*EXCERPTED DATA*

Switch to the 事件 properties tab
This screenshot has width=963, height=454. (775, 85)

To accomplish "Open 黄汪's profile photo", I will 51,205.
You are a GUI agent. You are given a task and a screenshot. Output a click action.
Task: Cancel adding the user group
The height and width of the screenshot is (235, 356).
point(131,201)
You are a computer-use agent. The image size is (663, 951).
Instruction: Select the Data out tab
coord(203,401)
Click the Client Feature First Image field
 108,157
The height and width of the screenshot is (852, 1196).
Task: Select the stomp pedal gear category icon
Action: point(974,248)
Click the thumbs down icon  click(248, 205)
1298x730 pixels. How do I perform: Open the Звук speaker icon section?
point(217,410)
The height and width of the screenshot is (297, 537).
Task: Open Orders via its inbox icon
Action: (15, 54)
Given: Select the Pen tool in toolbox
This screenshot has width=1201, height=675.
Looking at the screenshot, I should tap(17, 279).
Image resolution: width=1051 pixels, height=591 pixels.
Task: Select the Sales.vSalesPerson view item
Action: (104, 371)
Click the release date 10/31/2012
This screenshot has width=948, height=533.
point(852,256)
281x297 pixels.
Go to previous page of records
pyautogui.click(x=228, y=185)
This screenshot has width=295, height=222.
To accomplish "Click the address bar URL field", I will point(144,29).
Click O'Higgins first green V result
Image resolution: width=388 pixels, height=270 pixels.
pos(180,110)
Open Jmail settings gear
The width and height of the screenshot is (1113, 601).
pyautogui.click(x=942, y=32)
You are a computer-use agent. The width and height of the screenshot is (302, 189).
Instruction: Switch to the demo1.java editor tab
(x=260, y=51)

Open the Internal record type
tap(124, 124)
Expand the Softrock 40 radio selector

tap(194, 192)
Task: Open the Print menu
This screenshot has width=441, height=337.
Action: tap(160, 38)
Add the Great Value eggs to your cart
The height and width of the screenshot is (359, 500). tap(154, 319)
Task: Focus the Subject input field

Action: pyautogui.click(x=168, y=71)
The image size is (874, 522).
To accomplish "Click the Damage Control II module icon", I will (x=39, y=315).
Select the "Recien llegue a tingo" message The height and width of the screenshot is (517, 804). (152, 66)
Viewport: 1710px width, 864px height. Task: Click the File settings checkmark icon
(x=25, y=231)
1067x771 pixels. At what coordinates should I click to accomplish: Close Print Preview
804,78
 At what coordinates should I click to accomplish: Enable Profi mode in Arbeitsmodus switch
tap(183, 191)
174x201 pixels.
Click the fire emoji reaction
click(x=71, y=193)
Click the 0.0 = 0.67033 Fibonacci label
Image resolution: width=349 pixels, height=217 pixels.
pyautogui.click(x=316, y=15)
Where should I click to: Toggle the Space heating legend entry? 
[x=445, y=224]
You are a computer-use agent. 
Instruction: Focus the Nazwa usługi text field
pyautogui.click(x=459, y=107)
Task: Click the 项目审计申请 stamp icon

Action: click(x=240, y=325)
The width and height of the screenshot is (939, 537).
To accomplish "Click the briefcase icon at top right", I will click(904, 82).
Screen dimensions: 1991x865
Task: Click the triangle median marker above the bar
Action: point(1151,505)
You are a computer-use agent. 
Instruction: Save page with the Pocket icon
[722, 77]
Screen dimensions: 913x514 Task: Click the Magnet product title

*WHAT IS BEING ASKED*
Reproduce the data above line for line, with no changes.

*OUTPUT FOR THIS EXERCISE*
Switch to the 事件 properties tab
This screenshot has width=963, height=454. (775, 85)

To accomplish "Open 黄汪's profile photo", I will 51,205.
You are a GUI agent. You are given a task and a screenshot. Output a click action.
Task: Cancel adding the user group
The height and width of the screenshot is (235, 356).
point(131,201)
You are a computer-use agent. The image size is (663, 951).
Instruction: Select the Data out tab
coord(203,401)
Click the Client Feature First Image field
 108,157
The height and width of the screenshot is (852, 1196).
Task: Select the stomp pedal gear category icon
Action: point(974,248)
Click the thumbs down icon  click(248, 205)
1298x730 pixels. How do I perform: Open the Звук speaker icon section?
point(217,410)
The height and width of the screenshot is (297, 537).
Task: Open Orders via its inbox icon
Action: (15, 54)
Given: Select the Pen tool in toolbox
This screenshot has width=1201, height=675.
Looking at the screenshot, I should tap(17, 279).
Image resolution: width=1051 pixels, height=591 pixels.
Task: Select the Sales.vSalesPerson view item
Action: (104, 371)
Click the release date 10/31/2012
This screenshot has width=948, height=533.
point(852,256)
281x297 pixels.
Go to previous page of records
pyautogui.click(x=228, y=185)
This screenshot has width=295, height=222.
To accomplish "Click the address bar URL field", I will point(144,29).
Click O'Higgins first green V result
Image resolution: width=388 pixels, height=270 pixels.
pos(180,110)
Open Jmail settings gear
The width and height of the screenshot is (1113, 601).
pyautogui.click(x=942, y=32)
You are a computer-use agent. The width and height of the screenshot is (302, 189).
Instruction: Switch to the demo1.java editor tab
(x=260, y=51)

Open the Internal record type
tap(124, 124)
Expand the Softrock 40 radio selector

tap(194, 192)
Task: Open the Print menu
This screenshot has width=441, height=337.
Action: tap(160, 38)
Add the Great Value eggs to your cart
The height and width of the screenshot is (359, 500). tap(154, 319)
Task: Focus the Subject input field

Action: pyautogui.click(x=168, y=71)
The image size is (874, 522).
To accomplish "Click the Damage Control II module icon", I will (x=39, y=315).
Select the "Recien llegue a tingo" message The height and width of the screenshot is (517, 804). (152, 66)
Viewport: 1710px width, 864px height. Task: Click the File settings checkmark icon
(x=25, y=231)
1067x771 pixels. At what coordinates should I click to accomplish: Close Print Preview
804,78
 At what coordinates should I click to accomplish: Enable Profi mode in Arbeitsmodus switch
tap(183, 191)
174x201 pixels.
Click the fire emoji reaction
click(x=71, y=193)
Click the 0.0 = 0.67033 Fibonacci label
Image resolution: width=349 pixels, height=217 pixels.
pyautogui.click(x=316, y=15)
Where should I click to: Toggle the Space heating legend entry? 
[x=445, y=224]
You are a computer-use agent. 
Instruction: Focus the Nazwa usługi text field
pyautogui.click(x=459, y=107)
Task: Click the 项目审计申请 stamp icon

Action: click(x=240, y=325)
The width and height of the screenshot is (939, 537).
To accomplish "Click the briefcase icon at top right", I will click(904, 82).
Screen dimensions: 1991x865
Task: Click the triangle median marker above the bar
Action: point(1151,505)
You are a computer-use agent. 
Instruction: Save page with the Pocket icon
[722, 77]
Screen dimensions: 913x514 Task: Click the Magnet product title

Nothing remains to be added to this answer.